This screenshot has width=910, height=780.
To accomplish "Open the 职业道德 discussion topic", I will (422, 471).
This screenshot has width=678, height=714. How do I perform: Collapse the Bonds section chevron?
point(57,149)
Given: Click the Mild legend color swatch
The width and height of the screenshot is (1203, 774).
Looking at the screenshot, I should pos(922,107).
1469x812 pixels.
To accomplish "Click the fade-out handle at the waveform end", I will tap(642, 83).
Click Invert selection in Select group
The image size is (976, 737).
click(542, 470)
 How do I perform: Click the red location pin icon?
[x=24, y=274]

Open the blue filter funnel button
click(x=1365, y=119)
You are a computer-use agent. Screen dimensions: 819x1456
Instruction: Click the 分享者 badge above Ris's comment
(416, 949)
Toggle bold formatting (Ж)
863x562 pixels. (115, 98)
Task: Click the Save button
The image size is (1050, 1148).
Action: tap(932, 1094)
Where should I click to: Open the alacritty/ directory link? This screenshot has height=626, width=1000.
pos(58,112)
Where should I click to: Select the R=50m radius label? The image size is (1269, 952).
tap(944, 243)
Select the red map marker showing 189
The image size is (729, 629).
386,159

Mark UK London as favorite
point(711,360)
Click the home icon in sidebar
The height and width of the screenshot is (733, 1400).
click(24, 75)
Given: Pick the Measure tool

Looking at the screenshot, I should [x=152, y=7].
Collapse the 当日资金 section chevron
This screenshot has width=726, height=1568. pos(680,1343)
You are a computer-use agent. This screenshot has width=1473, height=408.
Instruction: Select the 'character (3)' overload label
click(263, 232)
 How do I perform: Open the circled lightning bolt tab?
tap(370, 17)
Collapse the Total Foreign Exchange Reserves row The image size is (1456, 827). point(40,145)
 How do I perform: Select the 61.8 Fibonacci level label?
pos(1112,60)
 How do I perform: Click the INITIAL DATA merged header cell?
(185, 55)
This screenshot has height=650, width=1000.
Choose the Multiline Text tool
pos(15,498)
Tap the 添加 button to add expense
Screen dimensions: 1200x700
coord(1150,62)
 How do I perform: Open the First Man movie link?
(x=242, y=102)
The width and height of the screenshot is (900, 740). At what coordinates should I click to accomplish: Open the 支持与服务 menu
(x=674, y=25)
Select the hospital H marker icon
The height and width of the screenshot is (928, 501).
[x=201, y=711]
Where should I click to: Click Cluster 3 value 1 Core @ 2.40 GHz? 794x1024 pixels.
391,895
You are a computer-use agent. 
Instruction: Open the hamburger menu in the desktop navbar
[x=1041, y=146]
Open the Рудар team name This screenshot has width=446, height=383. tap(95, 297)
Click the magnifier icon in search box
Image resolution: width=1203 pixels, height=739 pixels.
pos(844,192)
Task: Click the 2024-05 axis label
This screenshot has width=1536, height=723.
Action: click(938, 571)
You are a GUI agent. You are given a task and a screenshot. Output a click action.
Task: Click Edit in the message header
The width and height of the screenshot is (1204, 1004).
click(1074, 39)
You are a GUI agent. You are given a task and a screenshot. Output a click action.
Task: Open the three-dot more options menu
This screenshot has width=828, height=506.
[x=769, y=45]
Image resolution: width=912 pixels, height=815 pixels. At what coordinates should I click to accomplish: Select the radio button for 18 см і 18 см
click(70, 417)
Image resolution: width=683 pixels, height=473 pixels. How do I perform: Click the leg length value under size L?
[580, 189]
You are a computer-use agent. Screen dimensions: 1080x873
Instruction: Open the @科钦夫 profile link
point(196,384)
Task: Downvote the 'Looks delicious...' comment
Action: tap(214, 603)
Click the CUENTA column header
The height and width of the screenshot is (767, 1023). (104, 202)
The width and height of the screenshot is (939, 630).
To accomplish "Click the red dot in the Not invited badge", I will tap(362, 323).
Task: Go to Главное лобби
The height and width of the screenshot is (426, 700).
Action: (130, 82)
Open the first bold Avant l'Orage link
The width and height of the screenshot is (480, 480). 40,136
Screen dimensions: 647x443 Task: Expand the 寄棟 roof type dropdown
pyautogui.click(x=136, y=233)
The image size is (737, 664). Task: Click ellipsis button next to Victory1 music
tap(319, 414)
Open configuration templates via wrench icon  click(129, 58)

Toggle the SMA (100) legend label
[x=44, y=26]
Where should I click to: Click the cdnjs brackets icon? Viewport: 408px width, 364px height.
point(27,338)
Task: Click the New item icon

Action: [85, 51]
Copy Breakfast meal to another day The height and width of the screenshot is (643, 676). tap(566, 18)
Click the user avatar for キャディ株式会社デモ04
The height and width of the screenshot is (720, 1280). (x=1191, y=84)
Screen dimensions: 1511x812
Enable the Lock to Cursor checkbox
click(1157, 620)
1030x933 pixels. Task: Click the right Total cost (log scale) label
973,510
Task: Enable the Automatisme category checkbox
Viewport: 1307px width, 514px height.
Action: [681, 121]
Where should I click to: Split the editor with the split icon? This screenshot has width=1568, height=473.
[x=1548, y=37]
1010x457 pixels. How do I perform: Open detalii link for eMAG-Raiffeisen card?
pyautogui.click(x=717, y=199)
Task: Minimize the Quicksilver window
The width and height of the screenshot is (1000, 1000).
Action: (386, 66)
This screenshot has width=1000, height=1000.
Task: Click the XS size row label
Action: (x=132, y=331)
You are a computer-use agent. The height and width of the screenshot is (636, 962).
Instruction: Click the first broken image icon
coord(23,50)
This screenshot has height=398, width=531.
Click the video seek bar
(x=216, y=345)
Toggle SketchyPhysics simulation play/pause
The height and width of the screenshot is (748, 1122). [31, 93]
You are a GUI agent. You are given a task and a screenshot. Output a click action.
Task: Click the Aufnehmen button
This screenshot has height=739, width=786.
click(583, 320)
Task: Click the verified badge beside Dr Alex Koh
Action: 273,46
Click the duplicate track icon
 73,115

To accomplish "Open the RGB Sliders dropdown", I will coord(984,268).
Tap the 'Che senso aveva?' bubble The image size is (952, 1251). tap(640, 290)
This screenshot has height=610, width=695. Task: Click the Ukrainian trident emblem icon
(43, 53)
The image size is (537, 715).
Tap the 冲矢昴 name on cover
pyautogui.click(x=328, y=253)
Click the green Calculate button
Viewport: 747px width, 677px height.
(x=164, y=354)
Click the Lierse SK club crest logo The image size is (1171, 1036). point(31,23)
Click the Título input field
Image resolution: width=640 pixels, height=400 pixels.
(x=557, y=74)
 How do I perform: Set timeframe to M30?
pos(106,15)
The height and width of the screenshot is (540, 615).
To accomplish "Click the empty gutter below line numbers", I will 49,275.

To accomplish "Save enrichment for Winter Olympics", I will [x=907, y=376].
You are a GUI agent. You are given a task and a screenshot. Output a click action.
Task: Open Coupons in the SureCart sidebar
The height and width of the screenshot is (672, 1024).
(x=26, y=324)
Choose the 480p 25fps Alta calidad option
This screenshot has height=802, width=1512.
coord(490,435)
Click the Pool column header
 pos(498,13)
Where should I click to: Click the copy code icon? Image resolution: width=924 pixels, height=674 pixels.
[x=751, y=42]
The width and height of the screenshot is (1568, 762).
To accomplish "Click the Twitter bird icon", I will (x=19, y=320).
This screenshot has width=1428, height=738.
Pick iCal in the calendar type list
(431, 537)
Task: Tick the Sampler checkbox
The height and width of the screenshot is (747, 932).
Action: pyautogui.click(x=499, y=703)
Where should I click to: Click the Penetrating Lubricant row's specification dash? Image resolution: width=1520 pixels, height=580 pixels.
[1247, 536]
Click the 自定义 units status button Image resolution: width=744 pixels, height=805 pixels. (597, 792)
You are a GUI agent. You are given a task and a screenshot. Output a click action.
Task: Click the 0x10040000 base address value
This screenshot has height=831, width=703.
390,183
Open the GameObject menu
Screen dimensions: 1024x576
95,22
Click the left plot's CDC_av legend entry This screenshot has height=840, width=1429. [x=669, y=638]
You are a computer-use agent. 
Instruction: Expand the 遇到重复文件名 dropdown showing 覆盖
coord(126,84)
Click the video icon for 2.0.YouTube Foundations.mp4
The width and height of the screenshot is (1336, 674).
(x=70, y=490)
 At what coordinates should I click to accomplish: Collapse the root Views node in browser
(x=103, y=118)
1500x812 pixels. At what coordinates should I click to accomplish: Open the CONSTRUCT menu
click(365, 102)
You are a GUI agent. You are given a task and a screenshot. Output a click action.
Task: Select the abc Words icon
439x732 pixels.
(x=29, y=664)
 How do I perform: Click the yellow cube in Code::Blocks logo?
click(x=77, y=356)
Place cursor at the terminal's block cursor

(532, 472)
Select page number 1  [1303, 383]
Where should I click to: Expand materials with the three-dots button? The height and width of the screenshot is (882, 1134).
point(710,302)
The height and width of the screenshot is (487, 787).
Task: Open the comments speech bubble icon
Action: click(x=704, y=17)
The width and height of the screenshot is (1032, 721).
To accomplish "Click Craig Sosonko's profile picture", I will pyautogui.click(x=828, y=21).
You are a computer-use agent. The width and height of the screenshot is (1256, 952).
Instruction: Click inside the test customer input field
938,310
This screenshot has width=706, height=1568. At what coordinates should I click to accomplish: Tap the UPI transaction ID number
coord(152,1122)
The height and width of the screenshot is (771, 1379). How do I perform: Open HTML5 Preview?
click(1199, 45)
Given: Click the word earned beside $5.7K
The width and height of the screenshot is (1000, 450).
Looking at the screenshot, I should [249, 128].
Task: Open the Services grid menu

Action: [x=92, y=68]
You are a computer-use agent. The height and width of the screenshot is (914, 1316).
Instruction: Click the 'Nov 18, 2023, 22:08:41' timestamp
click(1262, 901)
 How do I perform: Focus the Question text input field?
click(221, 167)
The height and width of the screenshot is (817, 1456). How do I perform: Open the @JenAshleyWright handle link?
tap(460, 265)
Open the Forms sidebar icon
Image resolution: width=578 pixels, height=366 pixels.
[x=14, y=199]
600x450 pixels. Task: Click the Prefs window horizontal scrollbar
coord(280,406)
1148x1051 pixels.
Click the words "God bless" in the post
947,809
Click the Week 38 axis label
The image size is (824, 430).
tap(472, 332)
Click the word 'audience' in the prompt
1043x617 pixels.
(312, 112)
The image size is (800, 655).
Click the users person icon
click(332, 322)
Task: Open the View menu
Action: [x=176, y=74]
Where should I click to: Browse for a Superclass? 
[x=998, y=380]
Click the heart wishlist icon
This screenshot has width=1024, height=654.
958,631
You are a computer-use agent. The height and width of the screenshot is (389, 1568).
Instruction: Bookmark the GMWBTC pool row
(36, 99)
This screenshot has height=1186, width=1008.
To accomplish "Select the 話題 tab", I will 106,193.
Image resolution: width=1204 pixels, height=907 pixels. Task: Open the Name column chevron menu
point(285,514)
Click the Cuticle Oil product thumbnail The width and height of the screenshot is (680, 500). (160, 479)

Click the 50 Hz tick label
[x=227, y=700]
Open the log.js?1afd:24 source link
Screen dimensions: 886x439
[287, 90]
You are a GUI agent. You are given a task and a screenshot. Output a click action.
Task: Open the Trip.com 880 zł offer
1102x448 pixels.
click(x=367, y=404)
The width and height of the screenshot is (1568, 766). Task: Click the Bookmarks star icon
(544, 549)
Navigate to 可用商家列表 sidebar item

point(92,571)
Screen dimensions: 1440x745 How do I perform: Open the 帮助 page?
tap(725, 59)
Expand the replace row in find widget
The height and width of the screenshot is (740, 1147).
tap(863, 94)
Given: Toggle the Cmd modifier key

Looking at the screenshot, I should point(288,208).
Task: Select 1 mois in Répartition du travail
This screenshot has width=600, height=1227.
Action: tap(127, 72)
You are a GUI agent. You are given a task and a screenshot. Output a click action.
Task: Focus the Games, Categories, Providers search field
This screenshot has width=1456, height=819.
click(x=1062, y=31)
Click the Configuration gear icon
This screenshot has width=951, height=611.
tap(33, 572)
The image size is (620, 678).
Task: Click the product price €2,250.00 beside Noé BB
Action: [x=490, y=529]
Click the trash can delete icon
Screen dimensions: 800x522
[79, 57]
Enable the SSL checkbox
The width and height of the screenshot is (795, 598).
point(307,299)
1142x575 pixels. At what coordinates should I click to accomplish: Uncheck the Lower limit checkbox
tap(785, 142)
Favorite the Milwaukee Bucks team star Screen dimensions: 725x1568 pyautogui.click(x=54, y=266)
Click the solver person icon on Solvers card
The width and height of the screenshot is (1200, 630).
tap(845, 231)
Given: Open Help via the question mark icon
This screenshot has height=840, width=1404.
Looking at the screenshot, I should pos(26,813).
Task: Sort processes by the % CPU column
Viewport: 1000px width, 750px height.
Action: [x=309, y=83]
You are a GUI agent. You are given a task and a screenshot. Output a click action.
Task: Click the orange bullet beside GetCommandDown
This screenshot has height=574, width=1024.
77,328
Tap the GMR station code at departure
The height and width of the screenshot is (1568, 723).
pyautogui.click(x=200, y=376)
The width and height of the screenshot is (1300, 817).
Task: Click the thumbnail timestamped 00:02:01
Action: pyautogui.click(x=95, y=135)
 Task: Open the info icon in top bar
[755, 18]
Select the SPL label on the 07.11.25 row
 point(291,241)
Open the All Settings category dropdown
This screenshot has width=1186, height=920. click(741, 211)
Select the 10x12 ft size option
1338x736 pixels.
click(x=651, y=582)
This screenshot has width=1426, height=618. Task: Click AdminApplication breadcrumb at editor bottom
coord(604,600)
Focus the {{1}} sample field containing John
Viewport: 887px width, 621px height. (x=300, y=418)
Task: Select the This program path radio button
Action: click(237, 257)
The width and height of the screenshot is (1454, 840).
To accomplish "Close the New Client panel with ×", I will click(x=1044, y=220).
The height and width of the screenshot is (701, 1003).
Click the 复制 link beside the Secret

- - - -

§ **What the task requires**: An exact copy of the data is needed, running from its first line through the line that holds "Collapse the Total", and nothing beyond that.

§ **The completed task**:
This screenshot has width=910, height=780.
To accomplish "Open the 职业道德 discussion topic", I will (422, 471).
This screenshot has width=678, height=714. How do I perform: Collapse the Bonds section chevron?
point(57,149)
Given: Click the Mild legend color swatch
The width and height of the screenshot is (1203, 774).
Looking at the screenshot, I should pos(922,107).
1469x812 pixels.
To accomplish "Click the fade-out handle at the waveform end", I will tap(642, 83).
Click Invert selection in Select group
The image size is (976, 737).
click(542, 470)
 How do I perform: Click the red location pin icon?
[x=24, y=274]

Open the blue filter funnel button
click(x=1365, y=119)
You are a computer-use agent. Screen dimensions: 819x1456
Instruction: Click the 分享者 badge above Ris's comment
(416, 949)
Toggle bold formatting (Ж)
863x562 pixels. (115, 98)
Task: Click the Save button
The image size is (1050, 1148).
Action: tap(932, 1094)
Where should I click to: Open the alacritty/ directory link? This screenshot has height=626, width=1000.
pos(58,112)
Where should I click to: Select the R=50m radius label? The image size is (1269, 952).
tap(944, 243)
Select the red map marker showing 189
The image size is (729, 629).
386,159

Mark UK London as favorite
point(711,360)
Click the home icon in sidebar
The height and width of the screenshot is (733, 1400).
click(24, 75)
Given: Pick the Measure tool

Looking at the screenshot, I should [x=152, y=7].
Collapse the 当日资金 section chevron
This screenshot has width=726, height=1568. pos(680,1343)
You are a computer-use agent. This screenshot has width=1473, height=408.
Instruction: Select the 'character (3)' overload label
click(263, 232)
 How do I perform: Open the circled lightning bolt tab?
tap(370, 17)
Collapse the Total Foreign Exchange Reserves row The image size is (1456, 827). point(40,145)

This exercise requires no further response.